Le preguntaron a Julieta Poggio sobre su adicción y ella fue muy sincera
Con esta confesión, Poggio volvió a conectar con su audiencia desde un lugar genuino y espontáneo.


Juli Poggio volvió a dar que hablar tras una confesión tan inesperada como honesta: su llamativa adicción. Lo hizo durante una entrevista en el programa de entrevistas Colorama, donde incluso sus compañeros se sumaron a describir situaciones que la dejan en evidencia.

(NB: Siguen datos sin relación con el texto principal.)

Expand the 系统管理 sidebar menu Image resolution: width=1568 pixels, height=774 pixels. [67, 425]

La ex Gran Hermano fue muy sincera al reconocer que es “muy chismosa”, hasta el punto de considerarse adicta a los chismes y dio detalles de cómo vive esa faceta en su día a día
La adicción de Juli Poggio por el chisme 👀pic.twitter.com/yfRBXAGEBS
— Vía País | Vía Buenos Aires (@ViaBsAscomar) March 27, 2026
Lejos de incomodarse, la influencer lo asumió con naturalidad y hasta orgullo. “Puedo estar desde la 1 hasta las 6 de la mañana chismeando”, contó, al recordar largas charlas con amigos como Lizardo Ponce. Sin embargo, hizo una aclaración clave: asegura que ese hábito no tiene una intención negativa ni busca criticar destructivamente.
Su interés, además, no se limita al mundo del espectáculo. Poggio explicó que le atrae cualquier tipo de historia, incluso aquellas que no la involucran directamente. “Me interesa todo”, dejó en claro, y ejemplificó con situaciones cotidianas como los problemas de vecinos que le cuenta su novio, que también despiertan su curiosidad.

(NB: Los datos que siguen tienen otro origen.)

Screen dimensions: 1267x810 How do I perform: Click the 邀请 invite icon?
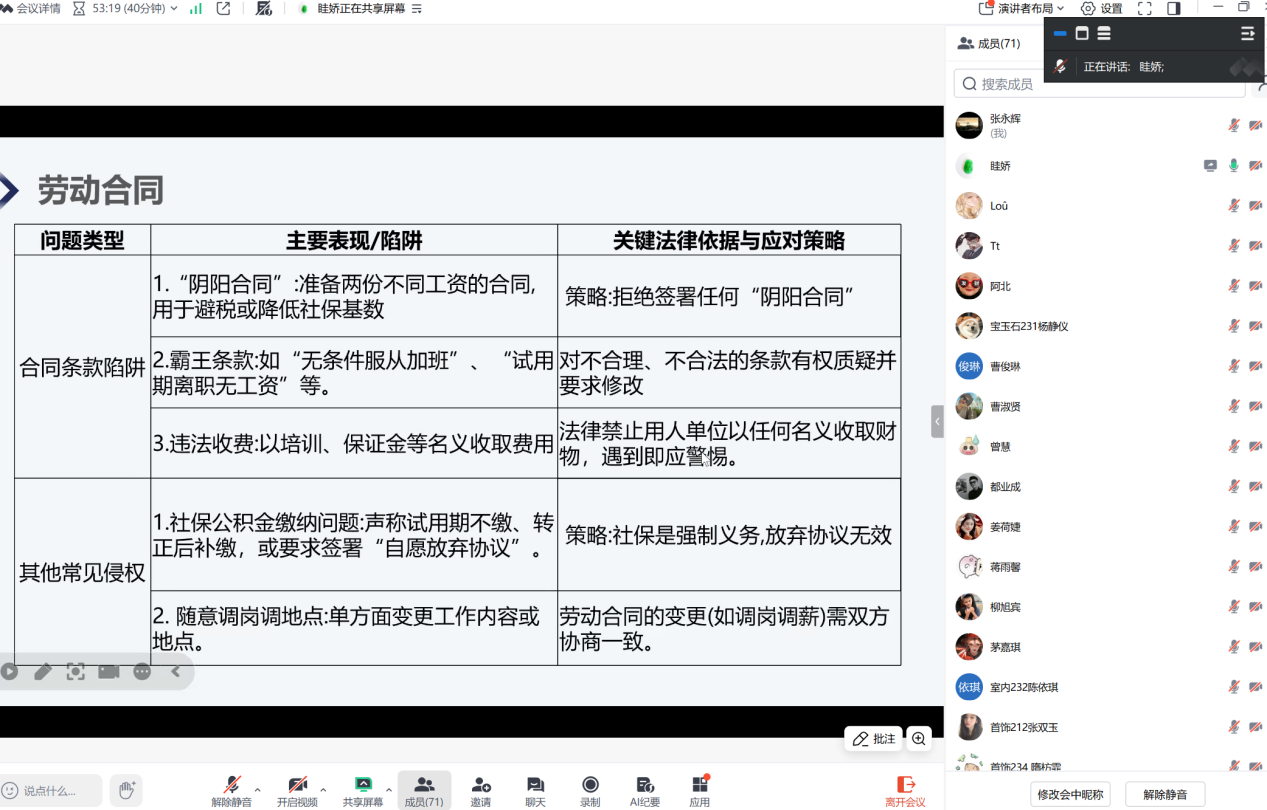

Pero hay un rasgo que define aún más su personalidad: la imposibilidad de guardar información. Según relató, cuando se entera de algo, siente la necesidad inmediata de compartirlo. “No puedo aguantar”, admitió, y explicó que suele levantar el teléfono al instante para contárselo a sus amigos más cercanos.
A pesar de esto, marcó un límite importante. Poggio aseguró que respeta los códigos cuando alguien le pide confidencialidad. “Si me dicen que no lo cuente, no lo cuento”, afirmó, diferenciando entre el chisme cotidiano y los secretos que requieren cuidado.

La escena se completa con una cuota de humor. Sus compañeros en el programa bromearon con que incluso en medio de grabaciones en vivo, Juli está atenta a lo que otros dicen o miran en sus celulares. Ella no lo negó, aunque aclaró que no se trata de una actitud tóxica, sino del simple placer de “chusmear”.